Вскоре после похорон старик позвал старьевщика, которому были проданы еще новый, сшитый Алексеем в Петербурге у панаевского портного, щегольской, с бархатными отворотами сюртук, пестрый жилет, часы с бисерной цепочкой и даже та шубейка, с несколько потертым лисьим воротником, в которой его изобразил славный человек и близкий друг художник Кирюша Горбунов.

Оставался еще сундучок с бумагами и книжками. Что это были за бумаги – отец не знал, да и знать не хотел. «Все романцы какие-нибудь, – ворчал он, – баловство, прости господи…»

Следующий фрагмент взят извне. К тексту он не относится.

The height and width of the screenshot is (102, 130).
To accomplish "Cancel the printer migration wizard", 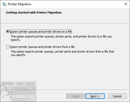I will [x=117, y=96].
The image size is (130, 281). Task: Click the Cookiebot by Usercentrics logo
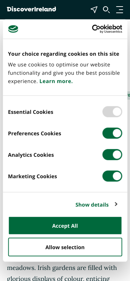107,29
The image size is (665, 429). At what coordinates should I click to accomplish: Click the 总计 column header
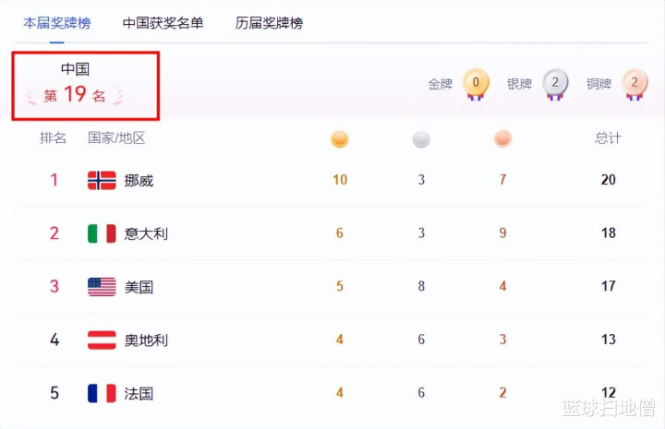coord(608,138)
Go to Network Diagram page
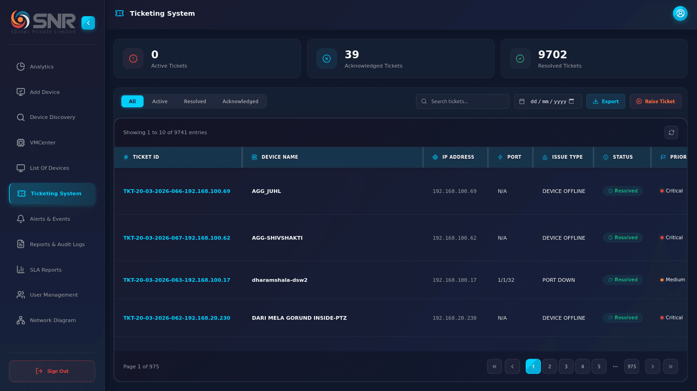 coord(52,320)
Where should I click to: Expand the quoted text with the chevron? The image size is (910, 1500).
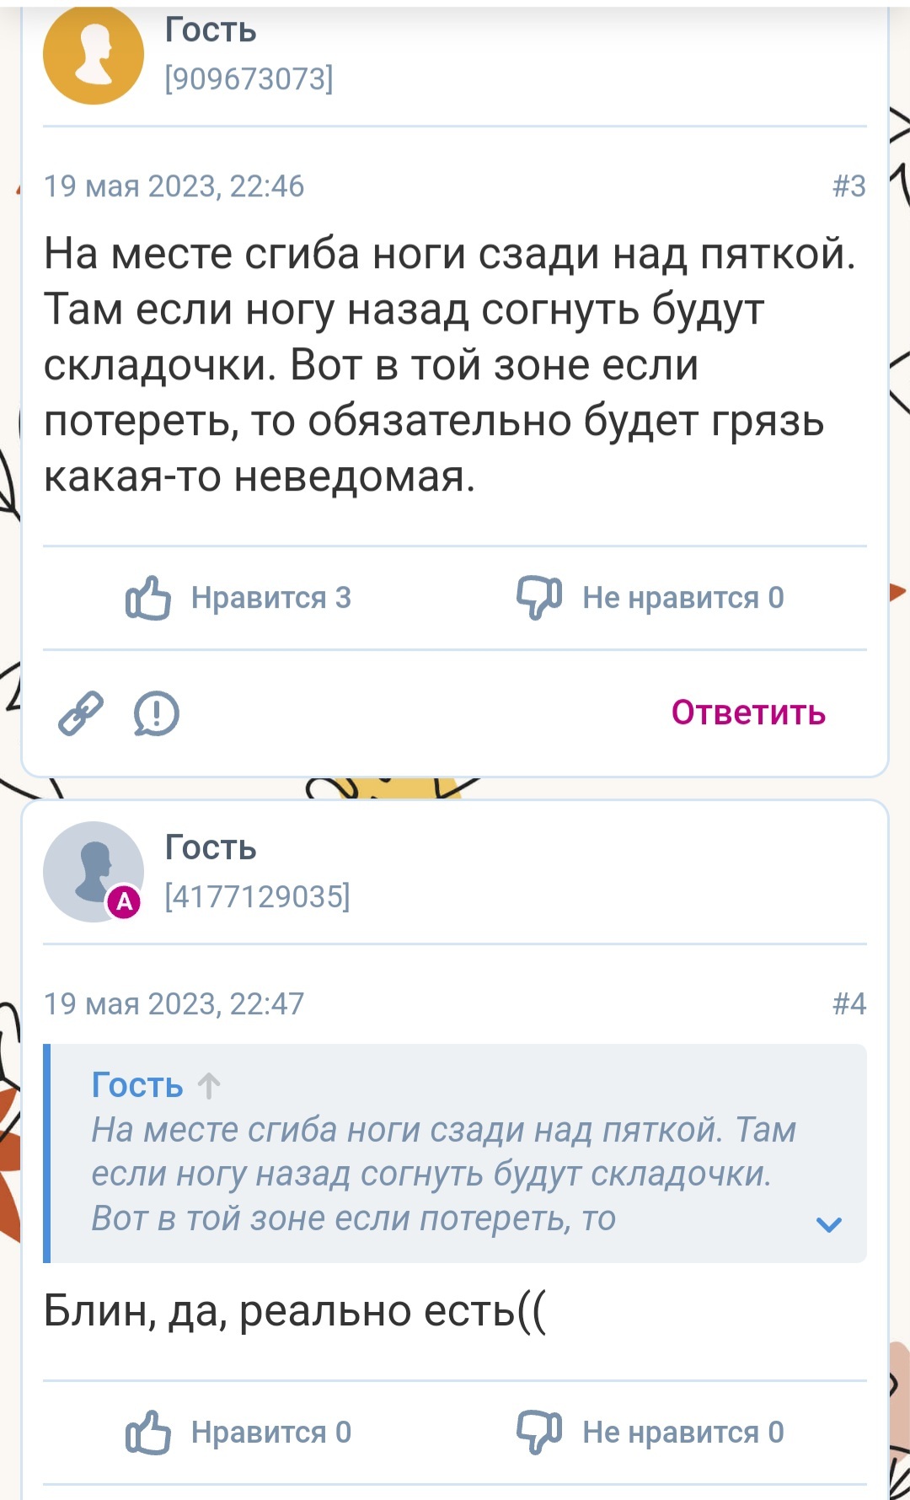pyautogui.click(x=830, y=1224)
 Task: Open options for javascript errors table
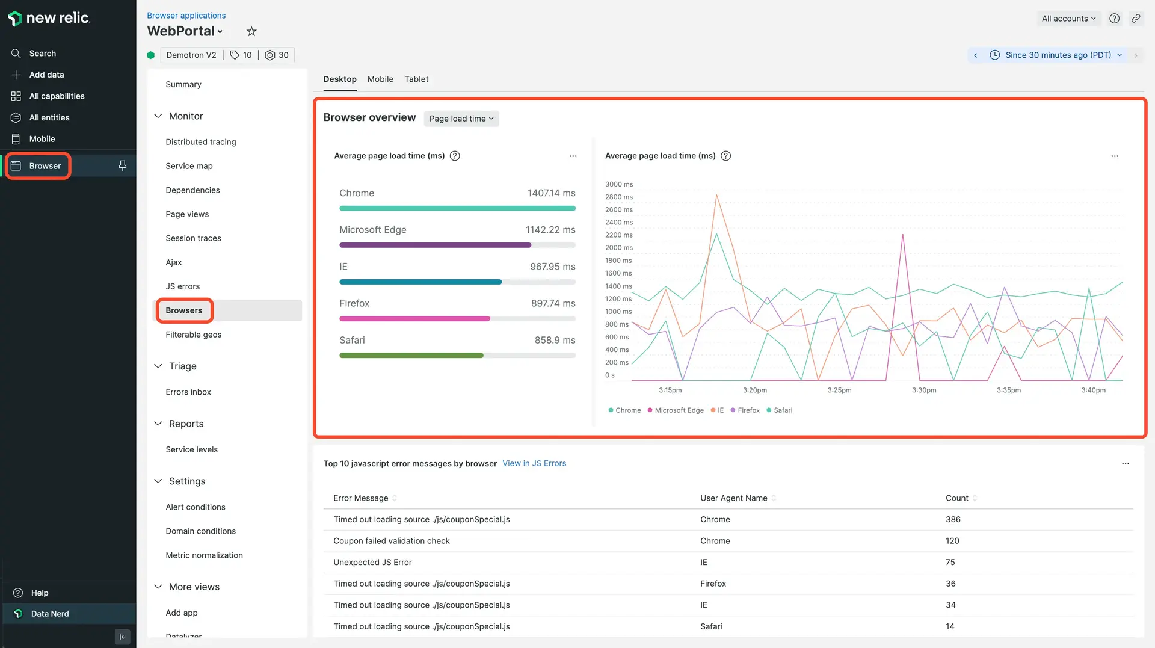pyautogui.click(x=1125, y=464)
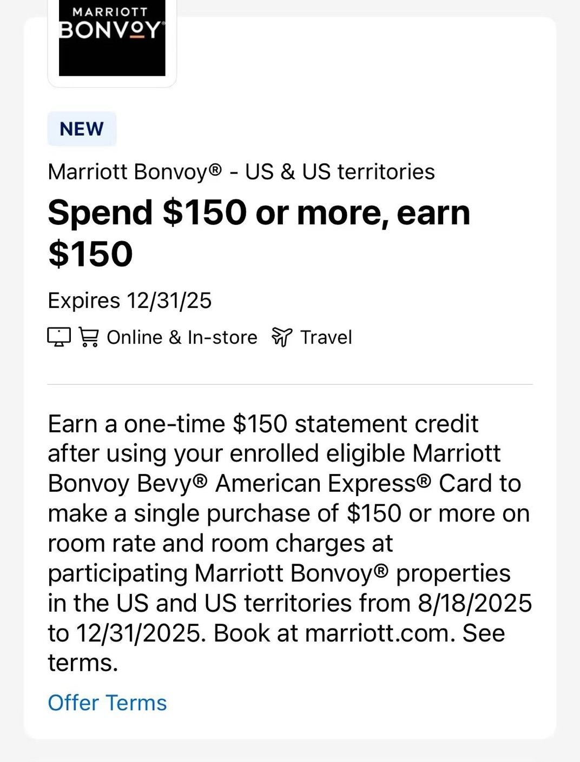Tap the Expires 12/31/25 text
This screenshot has width=580, height=762.
(130, 300)
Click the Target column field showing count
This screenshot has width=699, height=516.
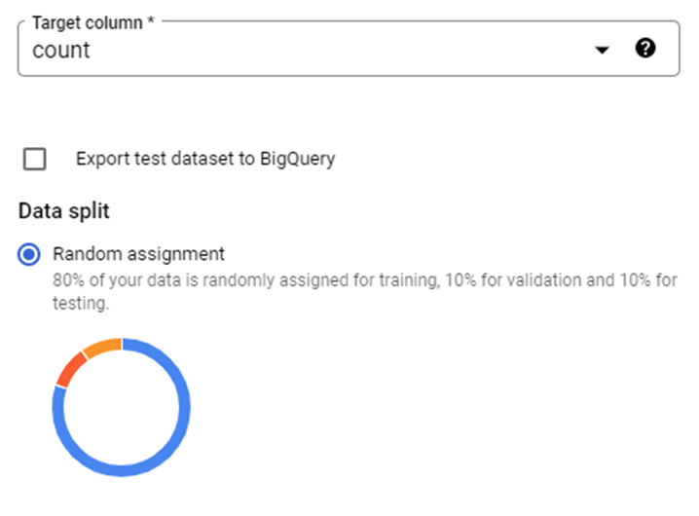pos(292,51)
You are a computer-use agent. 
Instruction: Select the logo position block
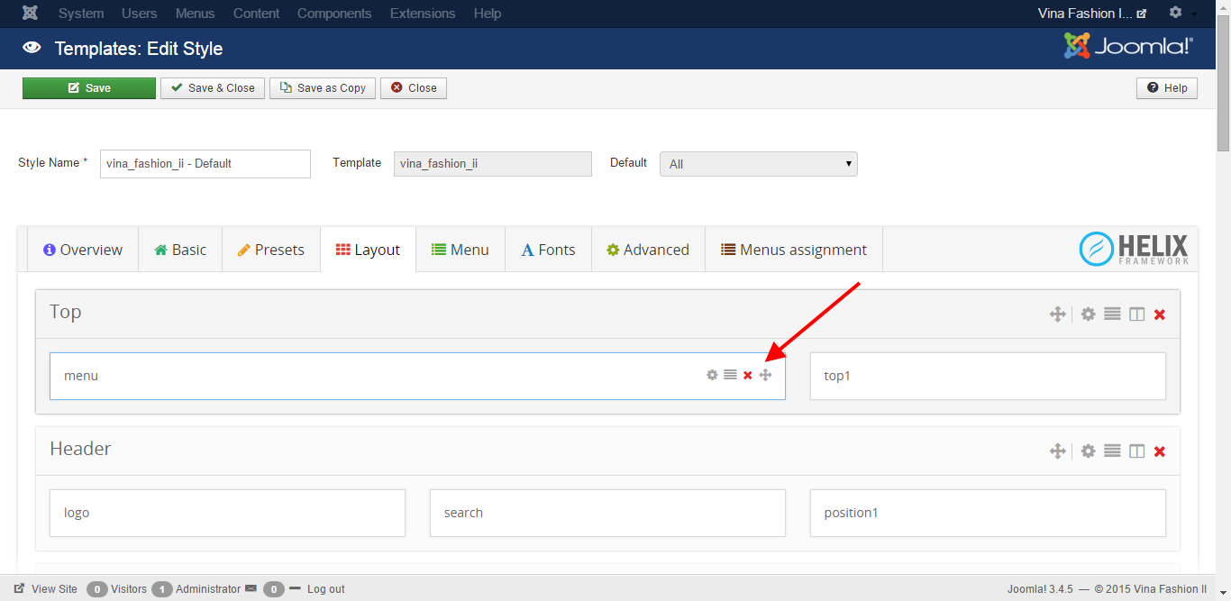(227, 513)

Однако старьевщик взять бумаги наотрез отказался.

– На что они мне? – сказал он. – Заворачивать в нашем деле нечего.

Старик огорчился.

– Возьми на пуд, дешево отдам! – навязывался он старьевщику.

Но тот так и не взял, а только пообещался прислать знакомого бакалейщика, который, пожалуй, купил бы и бумагу, и книги.

На другой день бакалейщик действительно пришел и, проторговавшись битых полчаса, купил за целковый все, вместе с сундучком.

Вот тут-то старик Кольцов и понес убыток. Не прошло и недели, как, встретившись в трактире с бакалейщиком, он узнал, что какой-то покупатель случайно заинтересовался бумагой, в которую приказчик завернул ему селедку, и спросил, много ли у хозяина такой бумаги. Приказчик позвал бакалейщика. Покупатель – не то барин, не то чиновник – предложил продать ему все кольцовские бумаги. Бакалейщик же, смекнув, что тут, пожалуй, можно поживиться, заломил за бумаги четвертной. И по тому, как, не торгуясь, тот чудак выложил деньги, купчина понял, что продешевил: спроси он полсотни, так тот и за полсотней не постоял бы.

Вот после всей этой истории разговор о бумагах сына приводил старика в дурное расположение. Он поглядел на Мочалова, и, подумав, что этакой барин, пожалуй, и сотню отвалил бы, не пожалел, с досадой сказал:

– И что вам дались эти бумаги! Нету их, проданы давным-давно…

– Кому же? – спросил Мочалов.

– А прах его знает! – сердито буркнул старик. – Дело-то, сударь, когда уж было…

Тогда Мочалов спросил у него, не знает ли он, кто бы указал, где сейчас находятся эти бумаги.